Em outra pesquisa, Carvalho (2009) investiga como se produzem trajetórias escolares
de fracasso com maior frequência em crianças do sexo masculino e nos dá outros exemplos de
como as professoras podem estereotipar meninas e meninos. Ao serem questionadas em
entrevista sobre o que seria um bom aluno, as professoras dessa pesquisa afirmaram que bom
aluno é “quem participa; quem consegue ter um elo legal com o grupo; quem se envolve com
a escola” (CARVALHO, 2009, p. 37). Porém, as meninas tidas como boas alunas não
possuíam essas características, geralmente eram caladas e não questionadoras.

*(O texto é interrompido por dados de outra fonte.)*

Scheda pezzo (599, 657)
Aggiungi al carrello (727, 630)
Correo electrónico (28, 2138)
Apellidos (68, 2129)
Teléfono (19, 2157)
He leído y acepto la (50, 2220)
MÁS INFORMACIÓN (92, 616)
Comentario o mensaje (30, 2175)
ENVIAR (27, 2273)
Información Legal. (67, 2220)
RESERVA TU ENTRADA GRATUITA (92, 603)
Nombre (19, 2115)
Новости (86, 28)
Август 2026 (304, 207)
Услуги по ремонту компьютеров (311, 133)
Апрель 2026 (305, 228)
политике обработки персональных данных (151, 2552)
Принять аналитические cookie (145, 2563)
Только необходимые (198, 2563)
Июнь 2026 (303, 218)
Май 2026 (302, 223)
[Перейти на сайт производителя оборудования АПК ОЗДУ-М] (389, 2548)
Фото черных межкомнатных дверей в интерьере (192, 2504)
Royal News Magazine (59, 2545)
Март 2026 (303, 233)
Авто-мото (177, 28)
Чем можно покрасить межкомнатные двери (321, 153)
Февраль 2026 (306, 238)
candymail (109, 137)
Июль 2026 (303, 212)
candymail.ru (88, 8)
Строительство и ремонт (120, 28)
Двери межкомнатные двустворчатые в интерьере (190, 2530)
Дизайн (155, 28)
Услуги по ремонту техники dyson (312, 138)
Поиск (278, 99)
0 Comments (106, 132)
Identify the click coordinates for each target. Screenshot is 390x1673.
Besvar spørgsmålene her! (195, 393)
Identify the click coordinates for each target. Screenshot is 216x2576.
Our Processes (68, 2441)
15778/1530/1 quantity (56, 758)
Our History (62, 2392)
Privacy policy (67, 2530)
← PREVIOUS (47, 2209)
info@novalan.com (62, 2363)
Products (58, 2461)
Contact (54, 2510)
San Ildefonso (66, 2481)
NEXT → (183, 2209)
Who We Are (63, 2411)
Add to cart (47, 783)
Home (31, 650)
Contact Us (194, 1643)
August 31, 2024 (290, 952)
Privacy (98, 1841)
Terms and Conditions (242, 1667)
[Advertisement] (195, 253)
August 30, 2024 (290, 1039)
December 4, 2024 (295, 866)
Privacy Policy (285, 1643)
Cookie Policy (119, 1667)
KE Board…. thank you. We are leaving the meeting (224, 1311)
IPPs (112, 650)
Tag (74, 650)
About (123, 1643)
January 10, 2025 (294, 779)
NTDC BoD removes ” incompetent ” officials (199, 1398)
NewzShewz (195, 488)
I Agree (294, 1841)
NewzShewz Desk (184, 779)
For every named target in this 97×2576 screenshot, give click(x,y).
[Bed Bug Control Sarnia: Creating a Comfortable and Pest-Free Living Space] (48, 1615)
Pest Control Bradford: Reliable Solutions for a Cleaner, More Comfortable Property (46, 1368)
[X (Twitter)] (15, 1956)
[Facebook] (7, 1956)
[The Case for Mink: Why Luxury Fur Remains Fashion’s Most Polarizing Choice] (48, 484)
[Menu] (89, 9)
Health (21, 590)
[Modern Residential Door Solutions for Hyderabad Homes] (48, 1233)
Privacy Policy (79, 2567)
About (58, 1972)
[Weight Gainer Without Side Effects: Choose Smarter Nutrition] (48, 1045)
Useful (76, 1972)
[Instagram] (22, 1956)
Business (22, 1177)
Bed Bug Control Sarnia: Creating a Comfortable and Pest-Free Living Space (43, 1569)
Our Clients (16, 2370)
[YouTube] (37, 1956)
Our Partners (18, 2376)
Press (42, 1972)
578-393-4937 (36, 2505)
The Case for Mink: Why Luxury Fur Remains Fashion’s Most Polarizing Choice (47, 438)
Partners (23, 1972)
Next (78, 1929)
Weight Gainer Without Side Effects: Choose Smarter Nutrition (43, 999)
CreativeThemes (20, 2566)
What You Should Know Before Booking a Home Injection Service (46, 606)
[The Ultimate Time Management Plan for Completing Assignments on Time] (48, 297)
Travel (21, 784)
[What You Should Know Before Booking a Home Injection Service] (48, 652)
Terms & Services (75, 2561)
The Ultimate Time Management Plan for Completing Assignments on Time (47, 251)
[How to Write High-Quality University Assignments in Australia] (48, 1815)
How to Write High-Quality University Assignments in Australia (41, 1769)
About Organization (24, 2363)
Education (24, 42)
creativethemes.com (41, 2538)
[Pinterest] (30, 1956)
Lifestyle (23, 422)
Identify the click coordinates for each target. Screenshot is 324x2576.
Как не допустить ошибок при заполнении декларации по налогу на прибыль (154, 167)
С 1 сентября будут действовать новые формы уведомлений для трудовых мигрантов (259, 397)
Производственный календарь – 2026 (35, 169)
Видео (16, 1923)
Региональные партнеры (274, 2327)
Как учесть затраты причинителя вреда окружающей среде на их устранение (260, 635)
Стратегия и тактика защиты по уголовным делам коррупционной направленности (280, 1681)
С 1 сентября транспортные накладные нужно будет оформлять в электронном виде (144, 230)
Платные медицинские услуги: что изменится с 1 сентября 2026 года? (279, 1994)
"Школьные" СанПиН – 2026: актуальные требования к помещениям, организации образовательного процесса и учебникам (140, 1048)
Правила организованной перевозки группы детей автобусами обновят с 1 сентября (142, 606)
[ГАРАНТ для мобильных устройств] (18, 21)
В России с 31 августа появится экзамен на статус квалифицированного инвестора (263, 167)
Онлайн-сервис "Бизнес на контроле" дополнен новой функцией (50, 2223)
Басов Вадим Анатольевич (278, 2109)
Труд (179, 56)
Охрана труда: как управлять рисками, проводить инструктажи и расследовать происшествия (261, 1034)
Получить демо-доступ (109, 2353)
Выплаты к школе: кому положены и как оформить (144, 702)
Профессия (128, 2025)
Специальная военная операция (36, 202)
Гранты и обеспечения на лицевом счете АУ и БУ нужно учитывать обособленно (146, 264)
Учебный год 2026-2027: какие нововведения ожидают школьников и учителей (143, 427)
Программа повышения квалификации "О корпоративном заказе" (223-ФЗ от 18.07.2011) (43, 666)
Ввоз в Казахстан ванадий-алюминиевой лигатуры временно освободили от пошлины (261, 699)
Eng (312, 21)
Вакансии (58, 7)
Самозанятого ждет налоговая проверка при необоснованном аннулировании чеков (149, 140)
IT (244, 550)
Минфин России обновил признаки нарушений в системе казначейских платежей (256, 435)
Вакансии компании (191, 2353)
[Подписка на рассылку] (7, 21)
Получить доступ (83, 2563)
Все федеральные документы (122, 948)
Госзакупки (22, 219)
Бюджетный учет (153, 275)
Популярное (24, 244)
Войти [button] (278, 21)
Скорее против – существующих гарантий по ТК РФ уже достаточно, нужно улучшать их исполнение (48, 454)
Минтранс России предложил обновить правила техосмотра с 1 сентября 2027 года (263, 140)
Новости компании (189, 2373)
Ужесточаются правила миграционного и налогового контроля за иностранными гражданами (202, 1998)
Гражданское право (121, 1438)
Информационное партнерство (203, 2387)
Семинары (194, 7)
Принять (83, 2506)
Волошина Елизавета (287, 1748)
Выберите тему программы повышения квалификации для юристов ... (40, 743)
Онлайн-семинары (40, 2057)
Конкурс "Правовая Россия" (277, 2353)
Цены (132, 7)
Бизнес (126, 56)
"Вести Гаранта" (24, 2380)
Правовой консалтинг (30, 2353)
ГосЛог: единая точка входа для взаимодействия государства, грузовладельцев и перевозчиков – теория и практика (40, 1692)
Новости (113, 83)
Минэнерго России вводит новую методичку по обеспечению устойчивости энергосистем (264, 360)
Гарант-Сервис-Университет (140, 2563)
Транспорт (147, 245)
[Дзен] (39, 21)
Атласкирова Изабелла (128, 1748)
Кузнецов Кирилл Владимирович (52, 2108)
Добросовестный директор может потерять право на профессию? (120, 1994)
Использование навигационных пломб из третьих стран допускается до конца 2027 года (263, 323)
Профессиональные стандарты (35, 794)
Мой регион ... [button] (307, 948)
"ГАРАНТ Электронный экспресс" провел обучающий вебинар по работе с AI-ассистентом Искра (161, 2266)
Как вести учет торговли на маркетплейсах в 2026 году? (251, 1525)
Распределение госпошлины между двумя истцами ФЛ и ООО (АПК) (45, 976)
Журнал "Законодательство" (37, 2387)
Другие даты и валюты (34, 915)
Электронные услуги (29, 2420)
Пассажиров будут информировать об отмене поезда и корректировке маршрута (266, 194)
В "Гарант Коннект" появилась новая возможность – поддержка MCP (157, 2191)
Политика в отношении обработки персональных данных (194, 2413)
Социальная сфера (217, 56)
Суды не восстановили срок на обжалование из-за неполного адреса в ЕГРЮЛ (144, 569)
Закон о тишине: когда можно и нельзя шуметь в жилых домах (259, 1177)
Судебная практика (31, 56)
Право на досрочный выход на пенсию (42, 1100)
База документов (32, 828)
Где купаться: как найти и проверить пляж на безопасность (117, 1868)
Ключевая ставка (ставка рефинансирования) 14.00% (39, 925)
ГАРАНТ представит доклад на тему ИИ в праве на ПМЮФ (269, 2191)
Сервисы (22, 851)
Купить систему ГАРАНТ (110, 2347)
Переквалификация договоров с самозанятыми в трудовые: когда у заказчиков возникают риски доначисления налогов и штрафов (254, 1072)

Tanto na pesquisa desenvolvida por Auad (2006), quanto na de Caravalho (2009),
vemos que predominam formas tradicionais de identificação de meninas e meninos, por parte
62
das professoras, que tendem a considerar os meninos falantes, espertos e ativos por natureza,
enquanto as meninas precisam ser quietas e, para serem consideradas inteligentes precisam se
esforçar. Desse modo, legitimam-se certos comportamentos no âmbito escolar, onde com
frequência se espera que os meninos sejam agitados, indisciplinados, mas não se permite isso
às meninas.
Os estereótipos de gênero também oprimem os meninos, pois se lhe são reconhecidas
características consideradas femininas, eles acabam sendo rotulados com adjetivações do
universo feminino, que tendem a serem consideradas depreciativas. Exemplo disso se
encontra, ainda, em Carvalho (2009, p.46), que ouve uma professora relatando um episódio
sobre o caderno de um aluno:
Eu tenho um aluno, o Frederico, um excelente aluno, que eu olhando o caderno um
dia na minha casa, eu abri o caderno e mostrei para minha irmã e falei assim: “olha o
caderno dessa menina, como é caprichado...”. “Nossa! Caprichosa sua aluna”, ela
falou. Até brinquei com eles [os alunos], contei essa história, que parecia caderno de
menina, brinquei com ele.
Assim, podemos observar que conciliar os ideais de masculinidade com o esperado
para um bom aluno – ter um caderno organizado – se torna algo difícil. Em ambos os
exemplos, há reforços negativos para a atuação de meninas e meninos que fogem aos
estereótipos de gênero. Mas são visões que podem ser mudadas, se houver profissionais mais
sensíveis a essa temática, podendo assim se criar um espaço educativo onde meninas e
meninos, mulheres e homens, possam se expressar de variadas formas sem correr o risco de
serem discriminados.
Pelo exposto acima, em consonância com as experiências que possuo como regente de
turma, posso concluir que, apesar de uma relativa atenção dada às questões de gênero em
nível legal e de documentos direcionados para a educação, não temos na realidade a
incorporação do princípio da igualdade de gênero na educação (PNPM, 2014). Apesar de não
haver diferenças no número de matrículas como apontado por autoras (VIANNA;
UNBEHAUM, 2004; BELTRÃO; ALVES, 2009) as desigualdades de gênero persistem nas
trajetórias escolares de meninas e meninos, causando o fracasso escolar de maior número de
meninos, mas também direcionando as meninas/mulheres para ocupações de menor prestígio
social e menor remuneração. Com isso, observo que é preciso, ainda, implantar de forma
satisfatória uma educação que considere os pressupostos feministas, onde se possam
questionar não só os papéis de gênero, mas, também, os étnicos/raciais, os de orientação
sexual promovendo uma educação que seja não-sexista, não-racista e não-homofóbica.
63
2.2 Sobre os materiais escolares: o que o livro didático tem a ver com práticas sexistas?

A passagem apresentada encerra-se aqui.